> [WHAT YOU ARE ASKED TO DO] Find every line in the records below that contains "title", and copy it.

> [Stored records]
• • •

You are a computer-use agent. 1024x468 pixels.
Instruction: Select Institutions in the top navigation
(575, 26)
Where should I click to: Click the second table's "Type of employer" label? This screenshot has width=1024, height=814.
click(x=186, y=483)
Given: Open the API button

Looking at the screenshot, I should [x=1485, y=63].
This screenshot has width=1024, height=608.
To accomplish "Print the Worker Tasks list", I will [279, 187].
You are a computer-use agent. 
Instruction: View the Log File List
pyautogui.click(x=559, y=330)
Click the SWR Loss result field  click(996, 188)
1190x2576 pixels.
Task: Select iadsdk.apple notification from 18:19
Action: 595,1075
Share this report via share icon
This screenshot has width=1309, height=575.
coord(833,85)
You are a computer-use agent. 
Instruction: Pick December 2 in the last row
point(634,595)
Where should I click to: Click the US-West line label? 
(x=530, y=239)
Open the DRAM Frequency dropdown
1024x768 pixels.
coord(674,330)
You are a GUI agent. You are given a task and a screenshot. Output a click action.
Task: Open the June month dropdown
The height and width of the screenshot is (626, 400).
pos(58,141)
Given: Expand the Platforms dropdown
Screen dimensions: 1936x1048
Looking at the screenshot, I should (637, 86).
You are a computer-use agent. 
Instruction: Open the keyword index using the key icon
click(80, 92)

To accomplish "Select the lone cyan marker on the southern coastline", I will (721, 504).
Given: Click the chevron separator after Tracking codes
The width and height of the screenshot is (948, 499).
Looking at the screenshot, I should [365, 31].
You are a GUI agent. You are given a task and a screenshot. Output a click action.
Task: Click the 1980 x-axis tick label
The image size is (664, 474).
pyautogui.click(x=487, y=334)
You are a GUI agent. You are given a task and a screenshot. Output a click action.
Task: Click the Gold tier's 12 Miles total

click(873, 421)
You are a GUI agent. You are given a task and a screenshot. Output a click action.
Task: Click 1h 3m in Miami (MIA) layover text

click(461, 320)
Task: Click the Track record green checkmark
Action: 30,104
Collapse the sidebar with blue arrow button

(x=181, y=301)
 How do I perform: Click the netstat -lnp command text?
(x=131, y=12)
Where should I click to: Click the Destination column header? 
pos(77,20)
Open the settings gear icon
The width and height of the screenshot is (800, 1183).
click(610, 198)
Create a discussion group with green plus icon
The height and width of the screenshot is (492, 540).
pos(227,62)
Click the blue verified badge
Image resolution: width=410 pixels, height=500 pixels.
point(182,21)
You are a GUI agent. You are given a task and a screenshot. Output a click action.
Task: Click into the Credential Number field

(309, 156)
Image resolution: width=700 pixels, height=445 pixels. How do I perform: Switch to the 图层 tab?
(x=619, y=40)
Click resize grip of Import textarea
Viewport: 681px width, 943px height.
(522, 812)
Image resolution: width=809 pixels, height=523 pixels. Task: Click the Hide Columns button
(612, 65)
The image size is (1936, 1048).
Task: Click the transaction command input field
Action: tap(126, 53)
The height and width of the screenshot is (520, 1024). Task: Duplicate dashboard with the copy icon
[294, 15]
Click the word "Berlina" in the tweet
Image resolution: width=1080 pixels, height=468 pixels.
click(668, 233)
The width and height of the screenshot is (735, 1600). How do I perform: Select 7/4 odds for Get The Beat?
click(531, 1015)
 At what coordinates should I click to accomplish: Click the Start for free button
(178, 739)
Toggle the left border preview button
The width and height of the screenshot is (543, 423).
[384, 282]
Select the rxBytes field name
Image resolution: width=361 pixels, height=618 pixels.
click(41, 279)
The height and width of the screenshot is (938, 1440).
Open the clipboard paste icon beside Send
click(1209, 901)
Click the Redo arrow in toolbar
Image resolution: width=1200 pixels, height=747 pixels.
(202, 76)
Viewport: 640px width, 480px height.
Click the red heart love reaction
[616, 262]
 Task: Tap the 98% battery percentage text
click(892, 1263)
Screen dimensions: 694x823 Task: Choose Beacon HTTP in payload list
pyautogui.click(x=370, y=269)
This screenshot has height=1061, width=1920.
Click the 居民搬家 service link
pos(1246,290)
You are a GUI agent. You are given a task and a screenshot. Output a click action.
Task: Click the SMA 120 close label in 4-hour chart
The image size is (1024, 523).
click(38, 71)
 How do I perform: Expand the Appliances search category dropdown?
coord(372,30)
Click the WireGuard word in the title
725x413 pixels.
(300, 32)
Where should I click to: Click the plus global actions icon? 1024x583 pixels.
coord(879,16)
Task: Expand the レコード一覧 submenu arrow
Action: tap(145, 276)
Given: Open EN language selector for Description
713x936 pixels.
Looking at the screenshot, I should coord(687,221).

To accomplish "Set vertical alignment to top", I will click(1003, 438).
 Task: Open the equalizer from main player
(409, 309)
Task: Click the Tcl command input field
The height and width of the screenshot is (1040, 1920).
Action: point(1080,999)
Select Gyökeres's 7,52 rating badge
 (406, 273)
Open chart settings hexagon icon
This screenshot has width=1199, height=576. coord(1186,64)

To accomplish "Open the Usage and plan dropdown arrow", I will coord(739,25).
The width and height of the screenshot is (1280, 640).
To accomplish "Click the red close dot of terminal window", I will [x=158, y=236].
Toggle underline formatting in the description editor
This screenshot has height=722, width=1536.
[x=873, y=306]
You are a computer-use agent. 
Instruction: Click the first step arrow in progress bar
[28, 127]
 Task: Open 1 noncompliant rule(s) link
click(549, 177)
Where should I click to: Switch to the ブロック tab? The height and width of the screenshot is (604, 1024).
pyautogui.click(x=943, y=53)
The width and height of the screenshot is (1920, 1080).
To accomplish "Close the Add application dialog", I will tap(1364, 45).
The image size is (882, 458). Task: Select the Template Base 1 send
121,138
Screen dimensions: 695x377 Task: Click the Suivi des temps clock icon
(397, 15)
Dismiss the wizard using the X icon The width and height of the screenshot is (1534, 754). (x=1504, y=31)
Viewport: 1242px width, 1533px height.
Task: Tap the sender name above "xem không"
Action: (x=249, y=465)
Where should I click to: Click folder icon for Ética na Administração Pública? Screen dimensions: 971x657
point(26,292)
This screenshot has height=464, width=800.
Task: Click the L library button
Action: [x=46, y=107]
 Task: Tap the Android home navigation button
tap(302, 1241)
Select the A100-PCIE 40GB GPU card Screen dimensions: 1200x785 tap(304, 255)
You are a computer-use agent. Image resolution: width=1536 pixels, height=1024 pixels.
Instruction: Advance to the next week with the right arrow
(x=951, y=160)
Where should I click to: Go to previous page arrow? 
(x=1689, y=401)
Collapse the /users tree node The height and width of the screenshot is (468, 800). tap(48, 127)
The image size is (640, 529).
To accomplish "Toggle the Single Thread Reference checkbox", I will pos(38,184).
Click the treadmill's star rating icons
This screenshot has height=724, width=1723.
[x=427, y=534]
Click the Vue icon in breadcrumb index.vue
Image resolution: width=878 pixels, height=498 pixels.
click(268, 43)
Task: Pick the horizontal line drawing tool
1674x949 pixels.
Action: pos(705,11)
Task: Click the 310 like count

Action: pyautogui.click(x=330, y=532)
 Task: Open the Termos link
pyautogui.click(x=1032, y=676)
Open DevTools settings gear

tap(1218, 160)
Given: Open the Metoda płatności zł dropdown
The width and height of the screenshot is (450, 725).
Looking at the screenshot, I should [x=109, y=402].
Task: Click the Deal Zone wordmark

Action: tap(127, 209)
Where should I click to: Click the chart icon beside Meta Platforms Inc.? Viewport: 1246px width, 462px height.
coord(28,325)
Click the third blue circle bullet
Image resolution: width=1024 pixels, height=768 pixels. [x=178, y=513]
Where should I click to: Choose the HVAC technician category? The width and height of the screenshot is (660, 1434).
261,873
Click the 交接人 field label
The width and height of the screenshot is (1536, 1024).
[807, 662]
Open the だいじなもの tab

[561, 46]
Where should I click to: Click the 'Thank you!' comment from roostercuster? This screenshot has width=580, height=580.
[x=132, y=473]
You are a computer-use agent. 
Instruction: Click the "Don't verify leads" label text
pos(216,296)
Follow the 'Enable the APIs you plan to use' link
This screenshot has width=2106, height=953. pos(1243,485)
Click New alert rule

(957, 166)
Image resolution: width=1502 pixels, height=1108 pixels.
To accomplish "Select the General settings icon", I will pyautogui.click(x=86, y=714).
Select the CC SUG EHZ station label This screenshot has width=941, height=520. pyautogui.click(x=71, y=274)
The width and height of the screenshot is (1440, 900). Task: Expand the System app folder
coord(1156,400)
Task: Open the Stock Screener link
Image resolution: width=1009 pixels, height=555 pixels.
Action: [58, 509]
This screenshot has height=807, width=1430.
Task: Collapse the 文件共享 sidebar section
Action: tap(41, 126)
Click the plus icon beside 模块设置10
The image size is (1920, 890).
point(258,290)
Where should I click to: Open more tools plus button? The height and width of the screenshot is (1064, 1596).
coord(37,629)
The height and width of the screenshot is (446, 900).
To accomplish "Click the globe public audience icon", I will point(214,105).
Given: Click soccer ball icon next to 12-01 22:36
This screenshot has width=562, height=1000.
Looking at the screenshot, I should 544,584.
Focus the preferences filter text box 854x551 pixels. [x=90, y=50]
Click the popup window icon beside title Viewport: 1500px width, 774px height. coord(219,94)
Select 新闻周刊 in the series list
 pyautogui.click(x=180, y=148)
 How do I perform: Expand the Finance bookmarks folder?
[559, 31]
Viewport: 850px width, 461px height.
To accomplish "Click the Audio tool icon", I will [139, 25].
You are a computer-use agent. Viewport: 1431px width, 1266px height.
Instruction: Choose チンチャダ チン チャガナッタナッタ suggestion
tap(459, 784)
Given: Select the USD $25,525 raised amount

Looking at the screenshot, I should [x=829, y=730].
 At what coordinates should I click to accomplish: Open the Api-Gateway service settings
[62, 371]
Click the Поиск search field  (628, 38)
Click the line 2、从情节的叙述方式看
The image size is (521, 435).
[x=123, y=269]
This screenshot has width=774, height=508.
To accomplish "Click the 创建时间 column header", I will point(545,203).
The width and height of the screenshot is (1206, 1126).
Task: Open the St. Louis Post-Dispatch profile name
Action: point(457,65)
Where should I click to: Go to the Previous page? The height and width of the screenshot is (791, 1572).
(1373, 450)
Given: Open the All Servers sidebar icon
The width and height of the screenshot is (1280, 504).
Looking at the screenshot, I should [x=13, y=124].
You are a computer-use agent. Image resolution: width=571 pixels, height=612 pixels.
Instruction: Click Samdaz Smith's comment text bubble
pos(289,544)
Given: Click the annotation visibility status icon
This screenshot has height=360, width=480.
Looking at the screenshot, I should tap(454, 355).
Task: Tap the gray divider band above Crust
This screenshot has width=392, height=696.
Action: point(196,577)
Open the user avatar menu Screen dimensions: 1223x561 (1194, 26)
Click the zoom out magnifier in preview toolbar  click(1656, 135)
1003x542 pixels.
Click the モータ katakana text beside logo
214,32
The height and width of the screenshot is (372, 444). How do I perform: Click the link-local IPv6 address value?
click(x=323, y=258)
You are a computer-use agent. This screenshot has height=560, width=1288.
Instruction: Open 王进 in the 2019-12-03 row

• • •

> [ANSWER AREA]
Click the WireGuard word in the title
Click the popup window icon beside title Viewport: 1500px width, 774px height. coord(219,94)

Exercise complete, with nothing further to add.